From mboxrd@z Thu Jan  1 00:00:00 1970
Return-Path: <linux-kernel-owner@vger.kernel.org>
Received: (majordomo@vger.kernel.org) by vger.kernel.org via listexpand
	id S1755740Ab0KOKsT (ORCPT <rfc822;w@1wt.eu>);
	Mon, 15 Nov 2010 05:48:19 -0500
Received: from canuck.infradead.org ([134.117.69.58]:60366 "EHLO
	canuck.infradead.org" rhost-flags-OK-OK-OK-OK) by vger.kernel.org
	with ESMTP id S1751408Ab0KOKsS convert rfc822-to-8bit (ORCPT
	<rfc822;linux-kernel@vger.kernel.org>);
	Mon, 15 Nov 2010 05:48:18 -0500
Subject: Re: [PATCH] clocksource: document some basic concepts
From: Peter Zijlstra <peterz@infradead.org>
To: Linus Walleij <linus.walleij@stericsson.com>
Cc: linux-kernel@vger.kernel.org, Thomas Gleixner <tglx@linutronix.de>,
        Nicolas Pitre <nico@fluxnic.net>, Colin Cross <ccross@google.com>,
        John Stultz <johnstul@us.ibm.com>, Ingo Molnar <mingo@redhat.com>,
        Rabin Vincent <rabin.vincent@stericsson.com>
In-Reply-To: <1289817228-14838-1-git-send-email-linus.walleij@stericsson.com>
References: <1289817228-14838-1-git-send-email-linus.walleij@stericsson.com>
Content-Type: text/plain; charset="UTF-8"
Content-Transfer-Encoding: 8BIT
Date: Mon, 15 Nov 2010 11:48:14 +0100
Message-ID: <1289818094.2109.487.camel@laptop>
Mime-Version: 1.0
X-Mailer: Evolution 2.30.3 
Sender: linux-kernel-owner@vger.kernel.org
List-ID: <linux-kernel.vger.kernel.org>
X-Mailing-List: linux-kernel@vger.kernel.org

On Mon, 2010-11-15 at 11:33 +0100, Linus Walleij wrote:
> +sched_clock()
> +-------------
> +
> +In addition to the clock sources and clock events there is a special weak
> +function in the kernel called sched_clock(). This function shall return the
> +number of nanoseconds since the system was started. An architecture may or
> +may not provide an implementation of sched_clock() on its own.
> +
> +As the name suggests, sched_clock() is used for scheduling the system,
> +determining the absolute timeslice for a certain process in the CFS scheduler
> +for example. It is also used for printk timestamps when you have selected to
> +include time information in printk for things like bootcharts.
> +
> +Compared to clock sources, sched_clock() has to be very fast: it is called
> +much more often, especially by the scheduler. If you have to do trade-offs
> +between accuracy compared to the clock source, you may sacrifice accuracy
> +for speed in sched_clock(). It however require the same basic characteristics
> +as the clock source, i.e. it has to be monotonic.
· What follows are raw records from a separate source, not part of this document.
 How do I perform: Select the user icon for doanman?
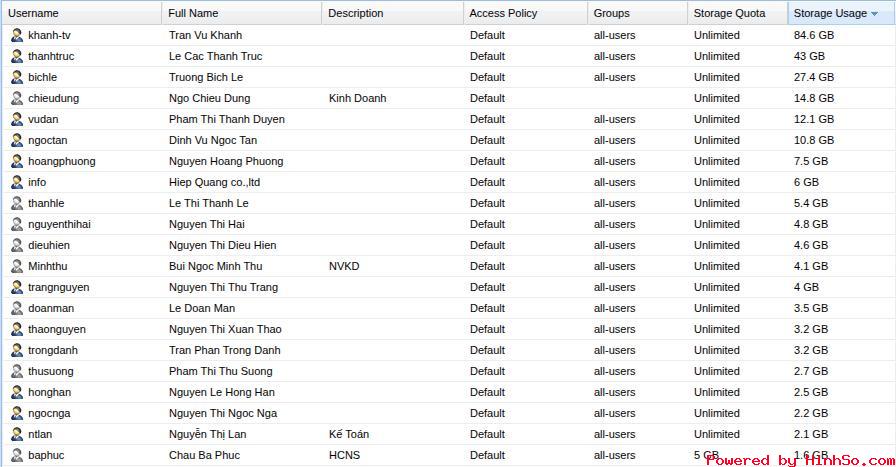[17, 308]
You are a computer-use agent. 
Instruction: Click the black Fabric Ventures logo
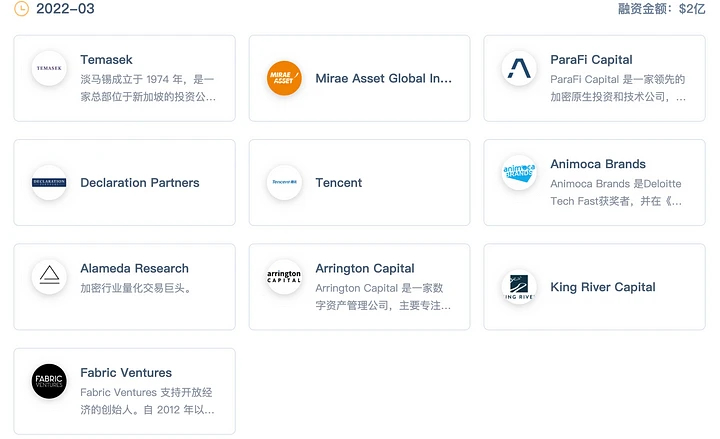pos(49,381)
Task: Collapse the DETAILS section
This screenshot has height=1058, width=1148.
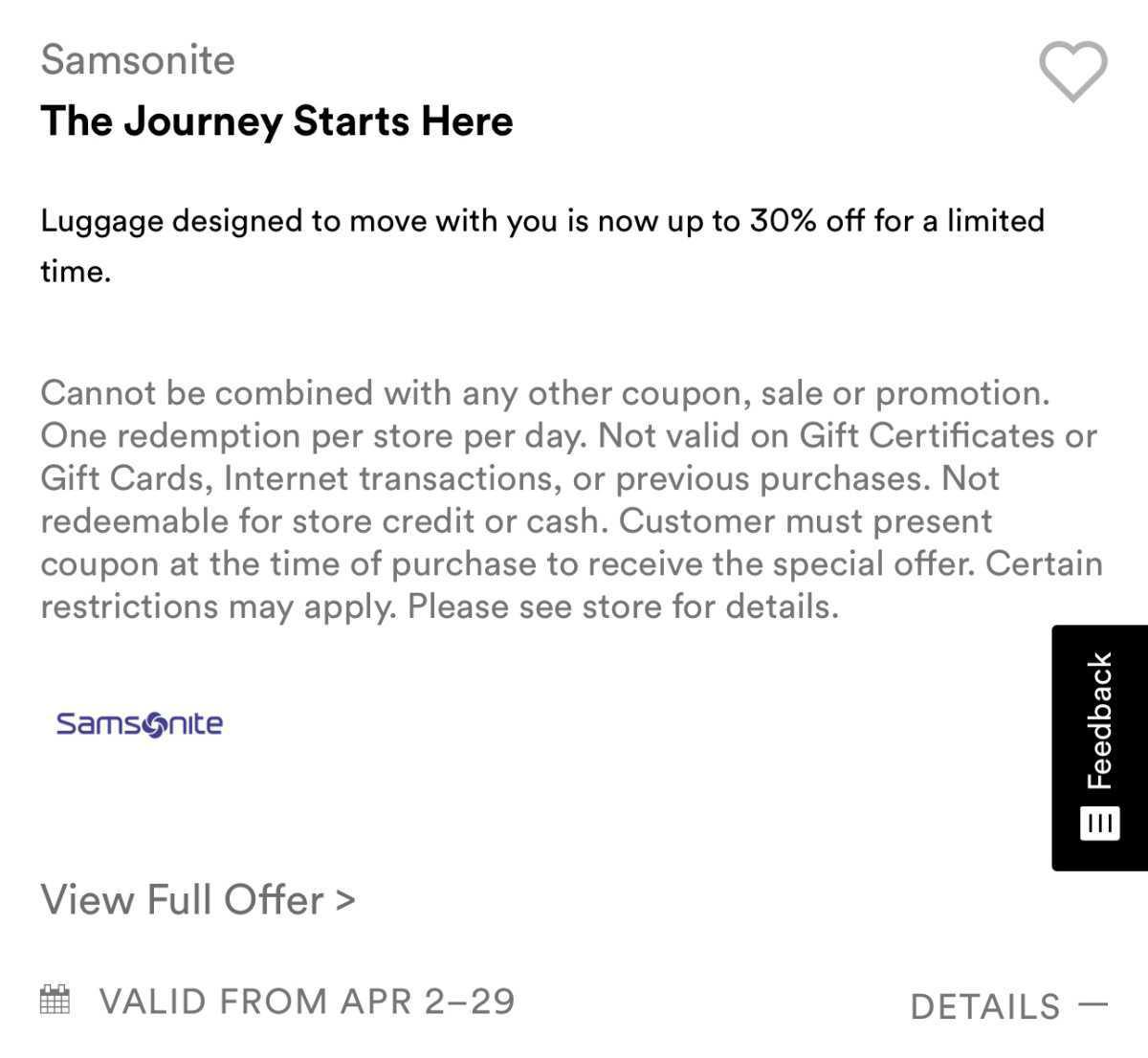Action: [985, 1006]
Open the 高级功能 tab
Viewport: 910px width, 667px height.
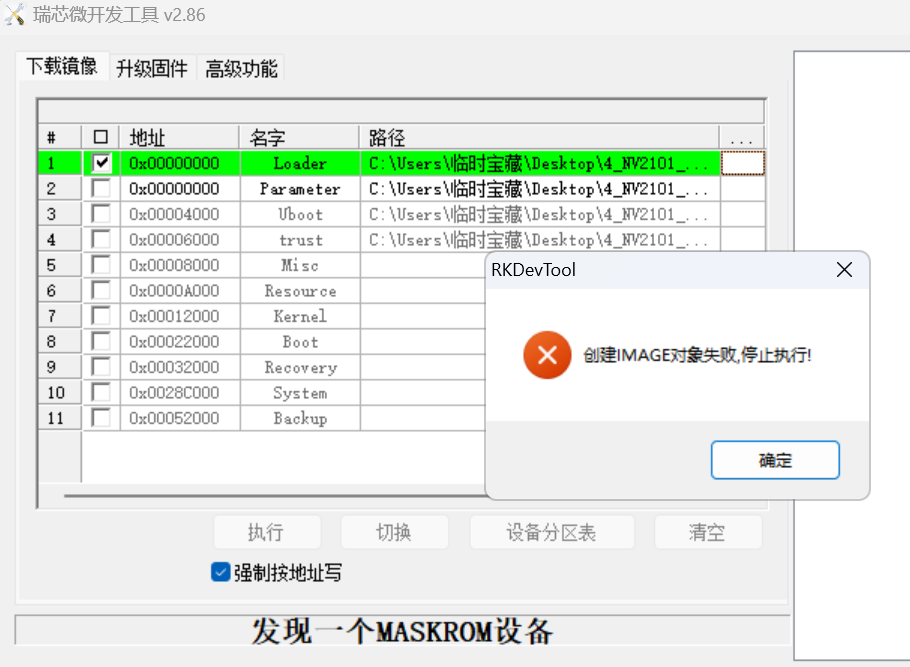tap(239, 67)
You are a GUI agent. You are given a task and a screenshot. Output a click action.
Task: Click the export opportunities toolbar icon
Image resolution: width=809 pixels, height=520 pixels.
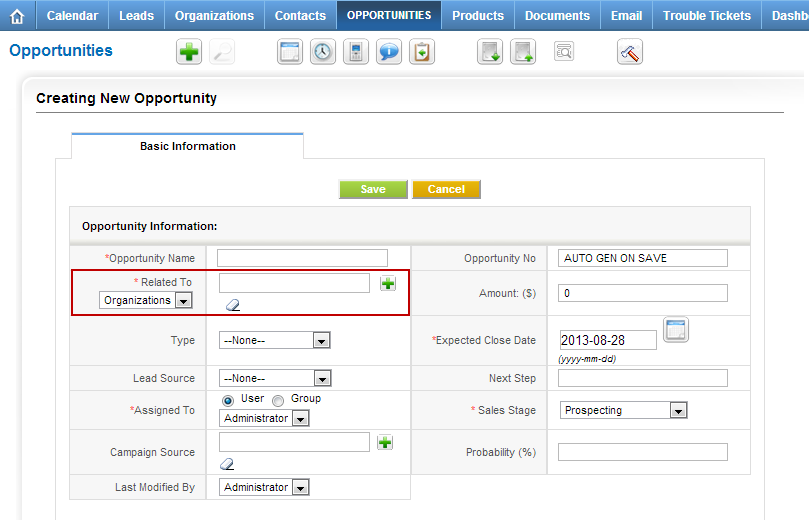point(523,52)
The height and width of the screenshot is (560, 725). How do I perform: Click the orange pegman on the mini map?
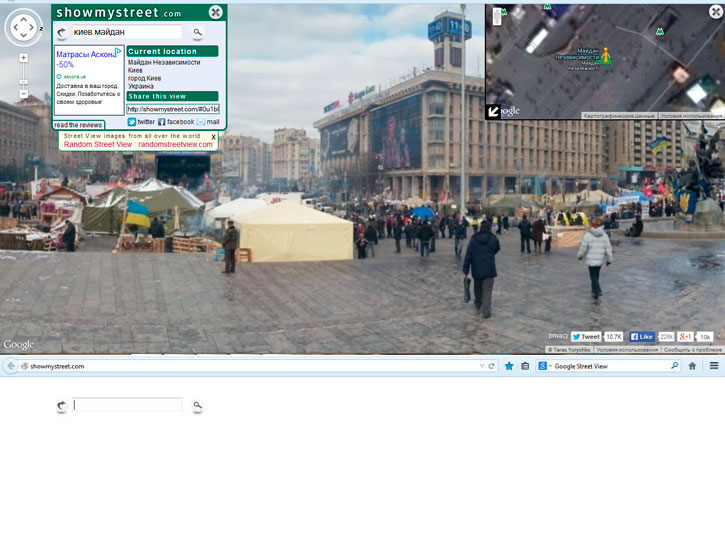pyautogui.click(x=605, y=56)
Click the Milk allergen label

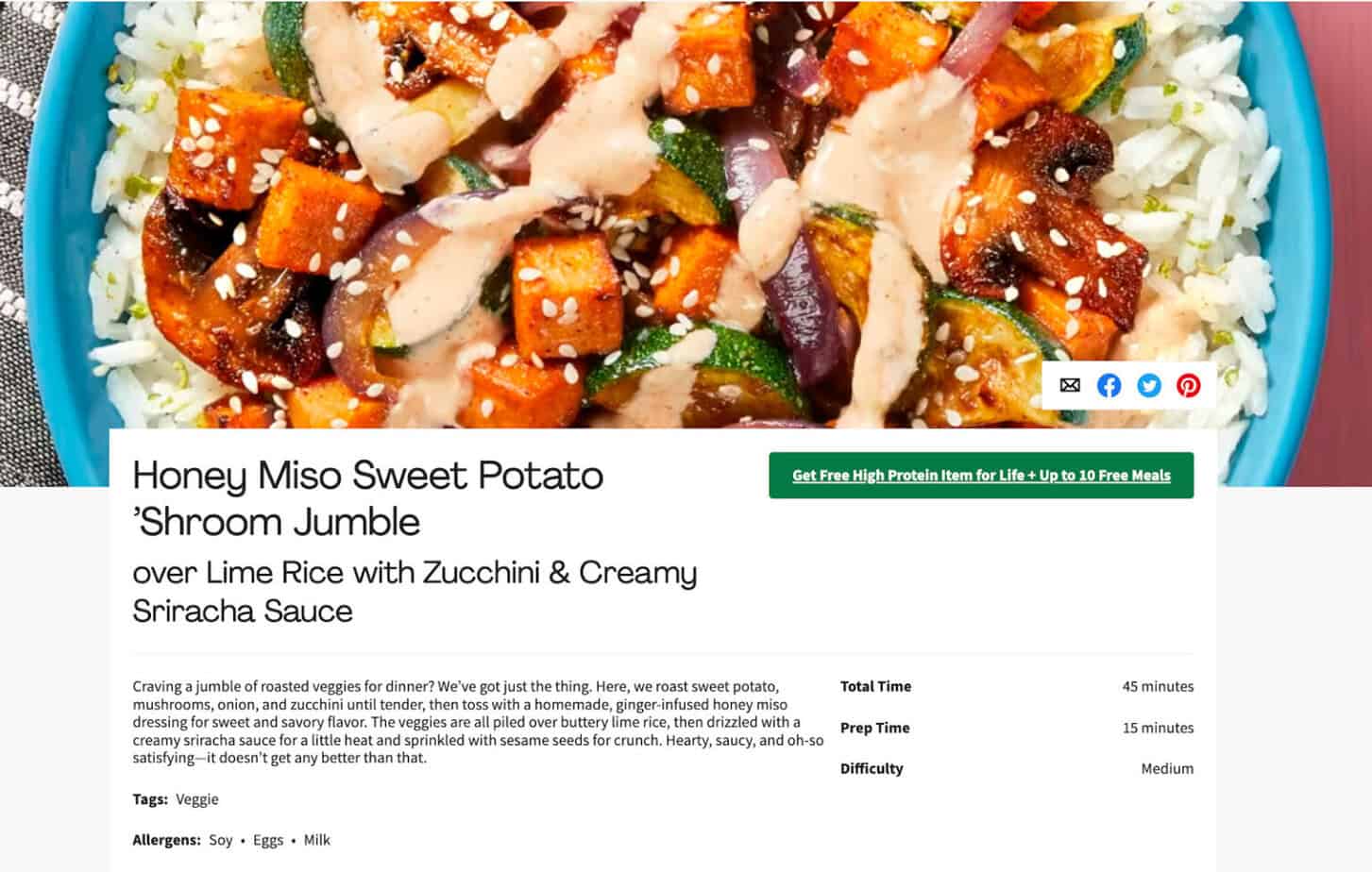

Not so, we prefer it be synchronized and monotonic, but we don't require
so, see below.

> +The sched_clock() function may wrap only on unsigned long long boundaries,
> +i.e. after 64 bits. Since this is a nanosecond value this will mean it wraps
> +after circa 585 years. (For most practical systems this means "never".)

Currently true, John Stultz was going to look into ammending this by
teaching the kernel/sched_clock.c bits about early wraps (and a way for
architectures to specify this)

#define SCHED_CLOCK_WRAP_BITS 48

...

#ifdef SCHED_CLOCK_WRAP_BITS
  /* handle short wraps */
#endif

foo for wrap_min/wrap_max and "delta = now - scd->tick_raw" like things
might work.

> +If an architecture does not provide its own implementation of this function,
> +it will fall back to using jiffies, making its maximum resolution 1/HZ of the
> +jiffy frequency for the architecture. This will affect scheduling accuracy
> +and will likely show up in system benchmarks. 

sched_clock() need not be synchronized between CPUs, nor even be
monotonic, we prefer a fast high res clock over a slow one,
CONFIG_HAVE_UNSTABLE_SCHED_CLOCK provides infrastructure to sanitize the
output of sched_clock().

[ of course we prefer a fast and synchronized clock, but we take fast
over synchronized ]

sched_clock() requires local IRQs to be disabled.

Therefore, sched_clock() shall not be used, see kernel/sched_clock.c for
detail and alternative interfaces.